HBO Go For Xbox A No-Go For Comcast, Time Warner Cable Customers
HBO Go — plus MLB.TV and Comcast’s Xfinity app — launched today for Microsoft’s Xbox 360, adding more entertainment utility to tens of millions of Xboxes. As Microsoft tries to expand the Xbox beyond gaming — an important showdown on the horizon with Apple and perhaps Google — this is another positive, incremental step.
But don’t plan on using HBO’s app if you’re a customer of the two biggest U.S. cable companies, Comcast or Time Warner Cable — 34 million subscribers, combined.
HBO, still married to the cable industry, requires you to sign in/”authenticate” through your cable/satellite/telco TV provider, which verifies that you’re an HBO subscriber, before streaming any videos. But Comcast and Time Warner Cable are not on Microsoft’s list that will support HBO Go for Xbox. (Neither supports HBO Go on the Roku box, either.)
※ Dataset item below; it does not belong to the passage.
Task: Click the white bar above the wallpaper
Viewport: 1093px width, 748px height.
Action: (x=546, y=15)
- In Comcast’s case, it appears you can sign in and watch HBO shows using the new Xfinity app for Xbox, just not the official HBO Go app. So for Comcast, this appears to be a case of wanting to “own the customer” vs. any particular objection to watching HBO shows on your Xbox.
- In Time Warner Cable’s case… Perhaps it’s trying to build its own app and it’s taking a long time? Perhaps its relationship with HBO — owned by Time Warner, the former parent company for Time Warner Cable — is still weird? (TWC subs only recently got access to HBO Go for the first time, and HBO channels were recently added to the TWC iPad app.) Or maybe it’s delusional enough to still think that preventing people from watching non-TWC video on their TV is a smart strategy?
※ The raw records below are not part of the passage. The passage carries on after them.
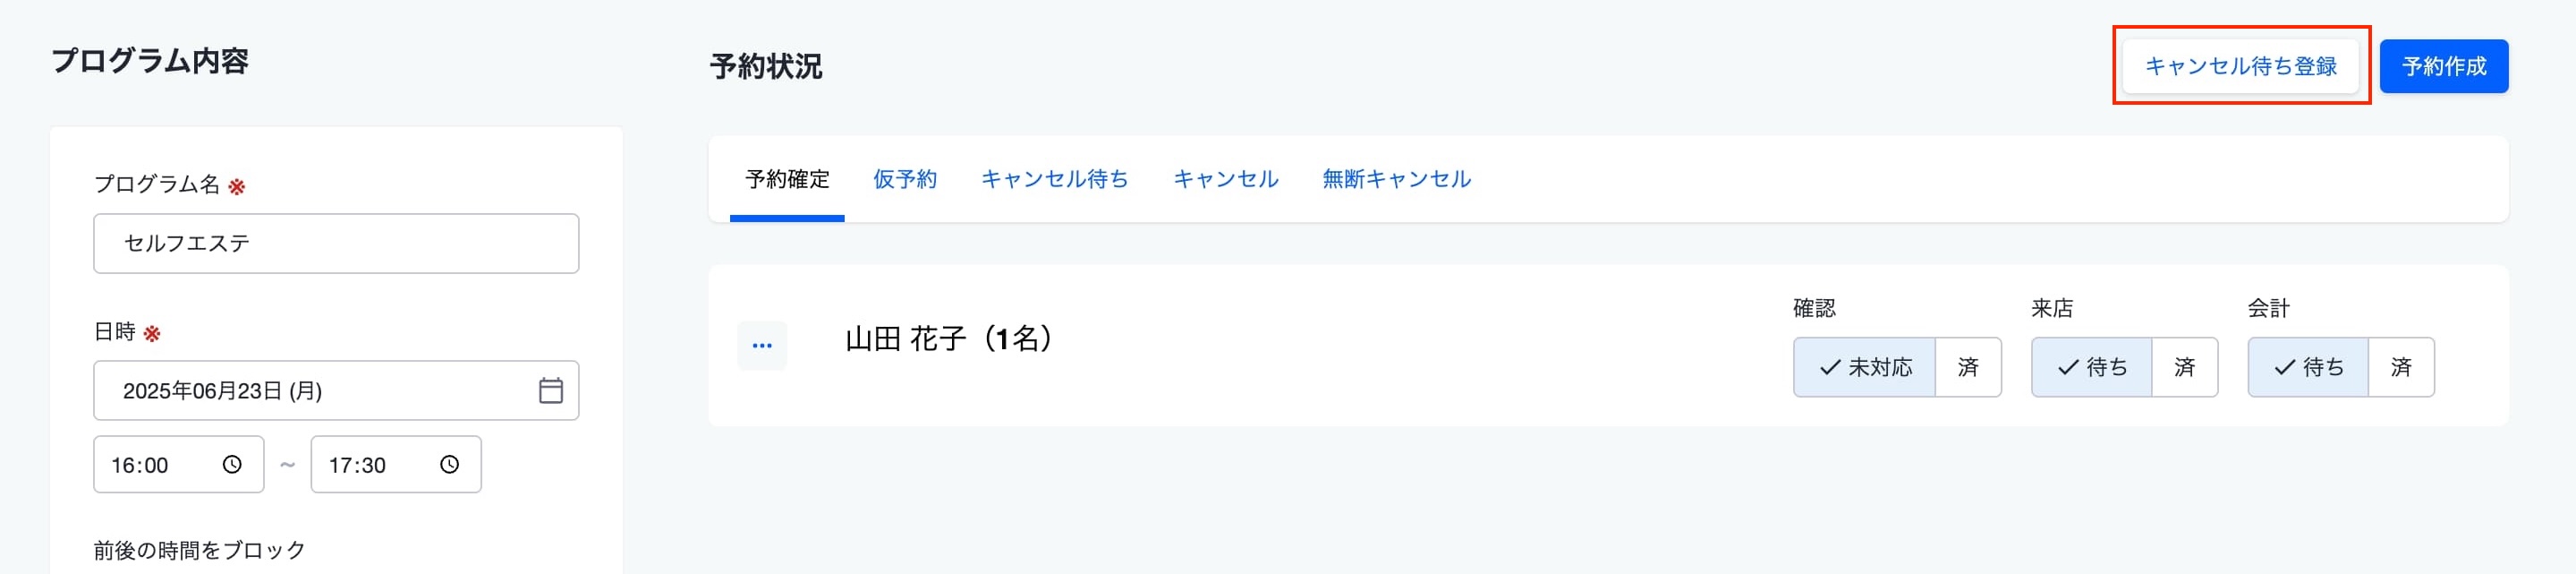The width and height of the screenshot is (2576, 574).
Task: Click the blue 予約作成 button
Action: 2444,66
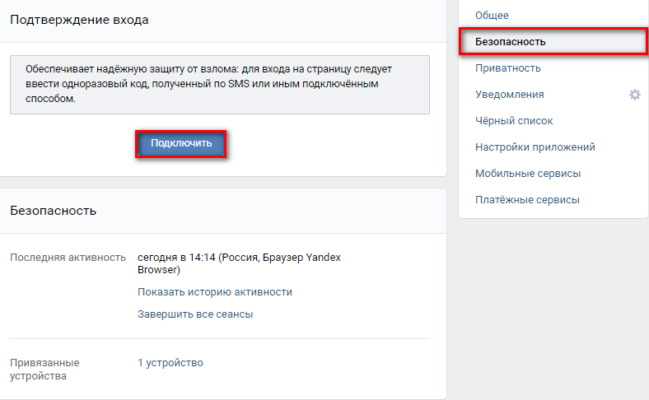Open the Общее settings section
The height and width of the screenshot is (400, 649).
(x=492, y=15)
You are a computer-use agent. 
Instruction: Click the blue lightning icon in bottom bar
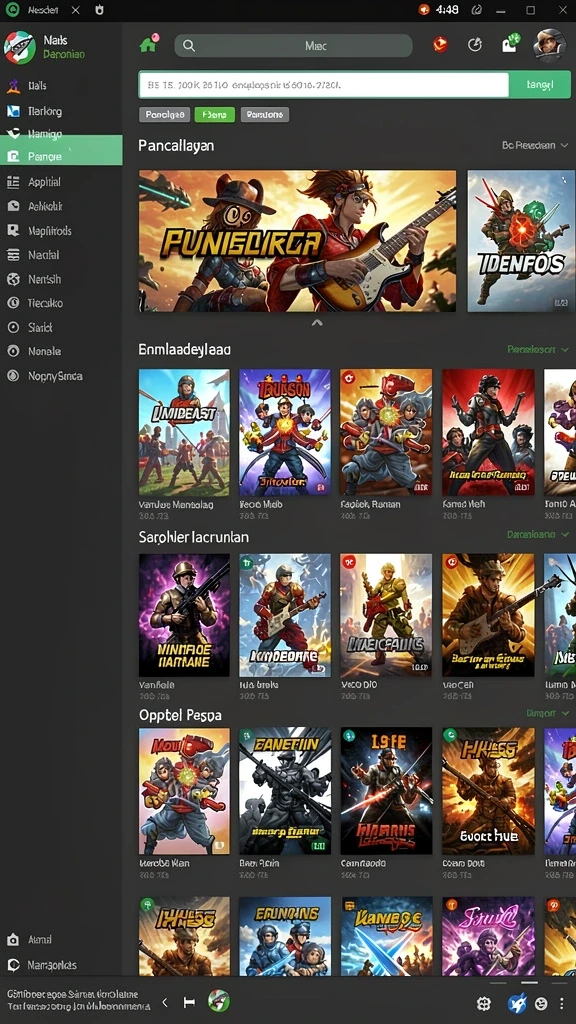(x=517, y=1003)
The real losers, of course, are the subscribers — you and me. This silliness about “owning the entire customer experience” is just not productive or sustainable for the long-term. Maybe most of the same shows are available from both sources, but as long as we’re still paying for cable TV, why not give us the choice to pick which interface we want?
The real long-term, big-picture value of a cable provider is the bandwidth they can provide for video, Internet, and whatever else. Anyone can make videos, design interfaces, and build gadgets to watch it all on. Eventually, some company may even cobble together a web-based TV service with enough channels to be competitive with cable. But no one is going to dig up streets across the country and build broadband pipes into living rooms. Even Google isn’t that crazy.
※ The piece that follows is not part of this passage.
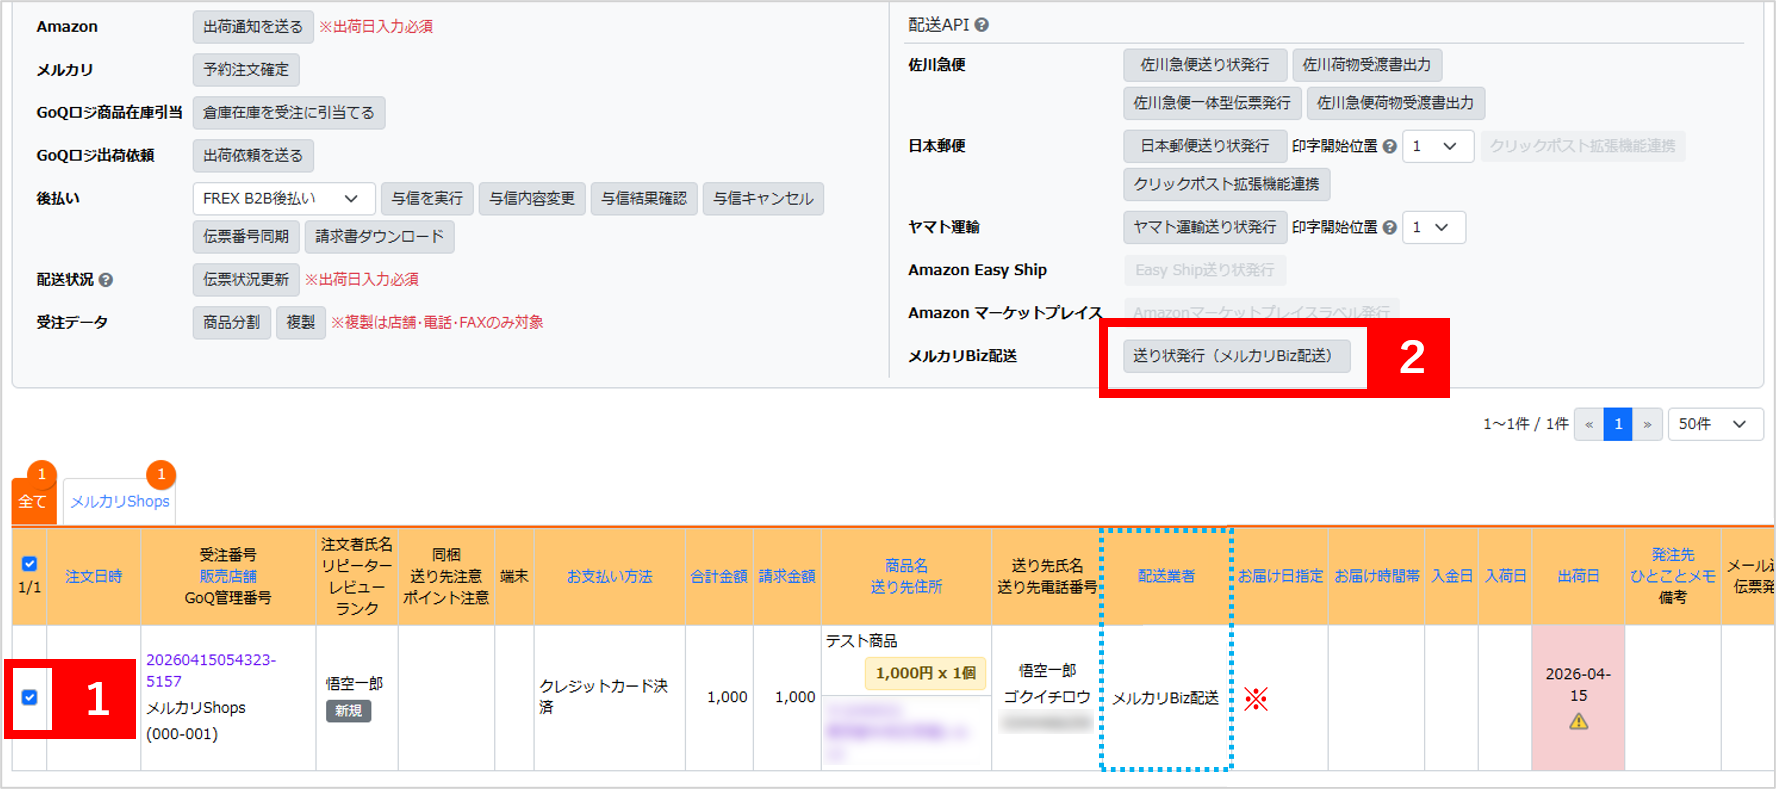Toggle the select-all checkbox in table header
The image size is (1776, 789).
tap(30, 564)
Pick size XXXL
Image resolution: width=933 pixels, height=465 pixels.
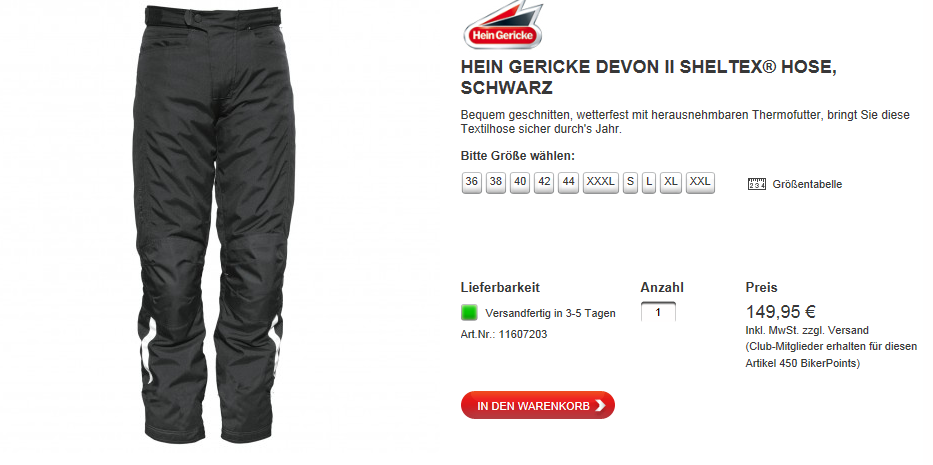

Anyway: More short-term, selfish thinking by the cable giants. But that’s hardly news.
And, respect to the cable/satellite/telco companies that aren’t dinosaurs: “AT&T, Bend Broadband, Blue Ridge Communications, Cablevision, Charter, Cox, Directv, Dish, Grande Communications, HTC Digital Cable, Massillon Cable/Clear Picture, Mediacom, Midcontinent Communications, RCN, Suddenlink, Verizon, and Wow”.